TOKYO – Hwang Woo Suk, one of the world’s leading stem cell experts whose South Korean team cloned the first human embryo and created the first cloned dog, publicly apologized Thursday for ethical breaches at his lab and said he would resign from all his official posts.
Under mounting pressure from the international scientific community, Hwang, 52, admitted his team had used ova samples extracted from two of his junior scientists during research that led to the team’s historic cloning of a human embryo in 2003. Such practices are considered unethical in international scientific circles. Choking back tears, Hwang said he had not known about the women’s donations until the magazine Nature began investigating the source of his team’s ova specimens early last year.

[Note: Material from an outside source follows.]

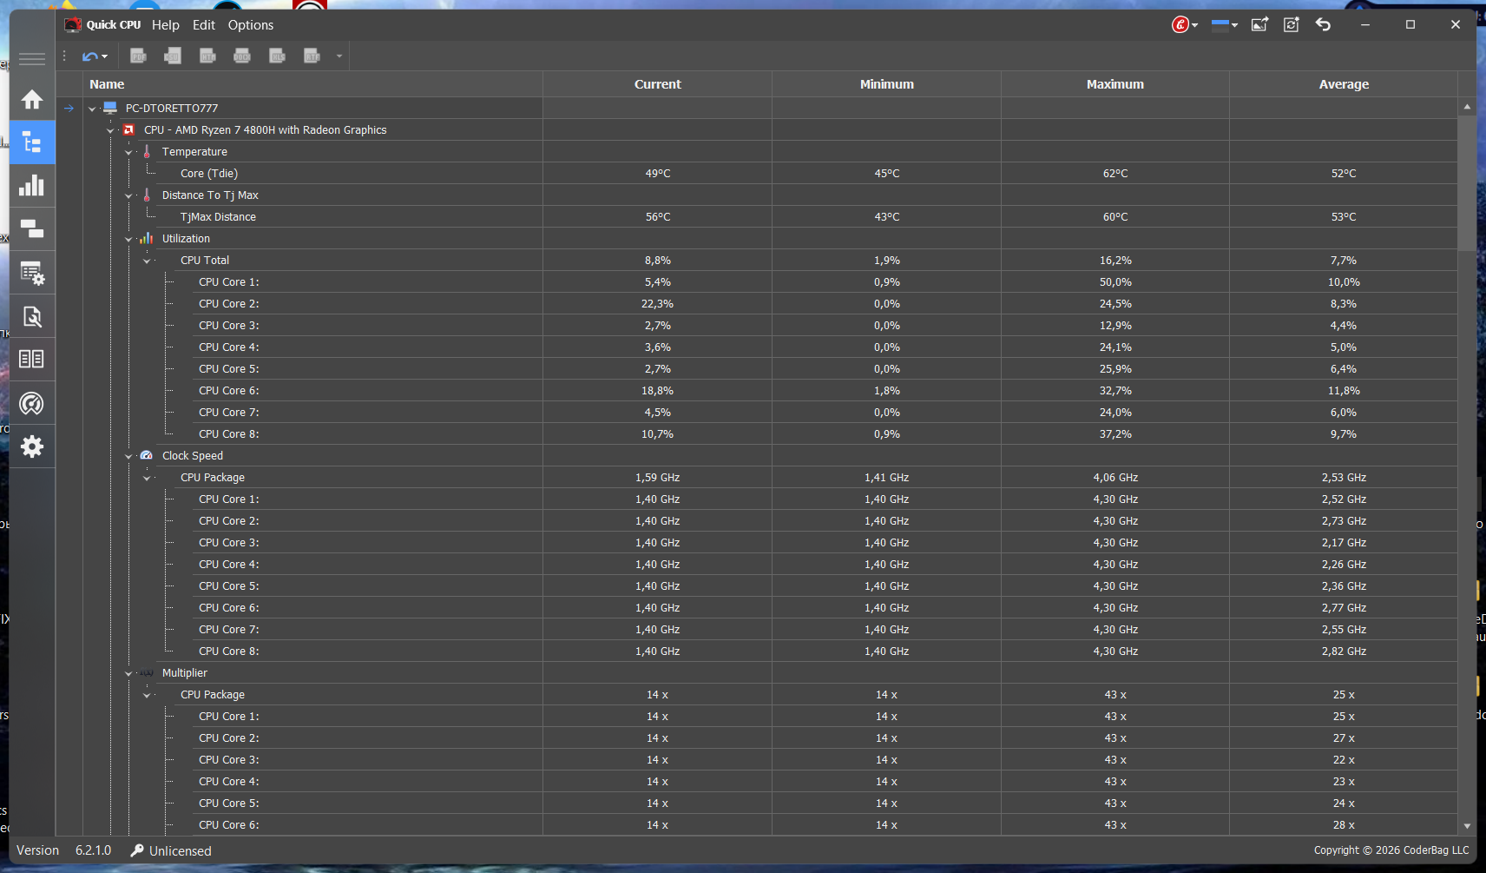Click the gauge performance icon in sidebar
The width and height of the screenshot is (1486, 873).
pyautogui.click(x=32, y=403)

Even after discovering the truth, however, he denied the allegations out of fear his project would be jeopardized, he said. The women, he said, had asked that their privacy be maintained. “Being too focused on scientific development, I may not have seen all the ethical issues related to my research,” Hwang said.

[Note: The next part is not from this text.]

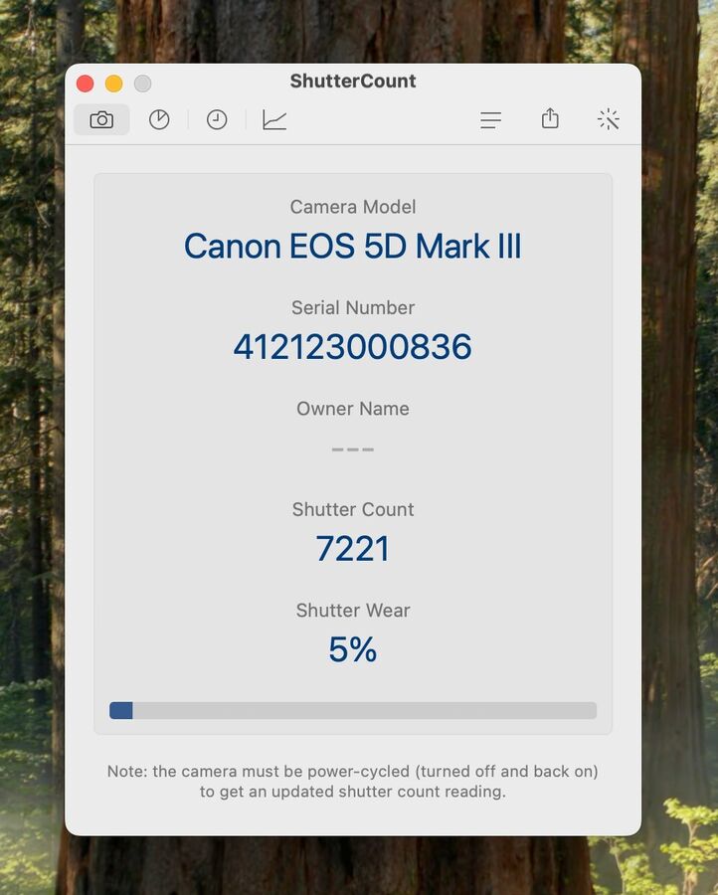The width and height of the screenshot is (718, 895).
Task: Open the clock history view
Action: 217,120
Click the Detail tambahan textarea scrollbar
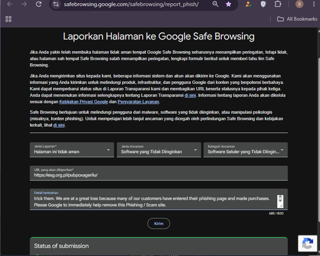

A national hero in South Korea, Hwang has recently been dogged by international allegations of ethical impropriety that have threatened to severely set back his work. Last month, Hwang, along with several leading scientists, launched the Seoul-based World Stem Cell Hub, a project aimed at seeking treatments for diseases that remain incurable.
But earlier this month, University of Pittsburgh researcher Gerald Schatten said he was pulling out of his association with Hwang, citing concerns about the way the group had obtained human eggs – whose difficult procurement is typically one of the most vexing obstacles to large-scale stem cell research.
The two women, in statements to a government commission that were later made available to the media, said they had made their donations in secret and under false names after Hwang had refused their offers. At the time, the team was desperately in need of additional ova for their stem cell work.
In an interview with The Washington Post, Hwang said Thursday that he had turned them down because it might pressure other female staffers to do the same. He said he confronted them in May 2004, after a reporter from Nature magazine made inquiries about the donations.
Ethical allegations persisted this year. Monday, Roh Sung Il, head of Seoul-based MizMedi Women’s Hospital, admitted he had paid about $1,447 each to 20 women to gather human eggs for Hwang’s research.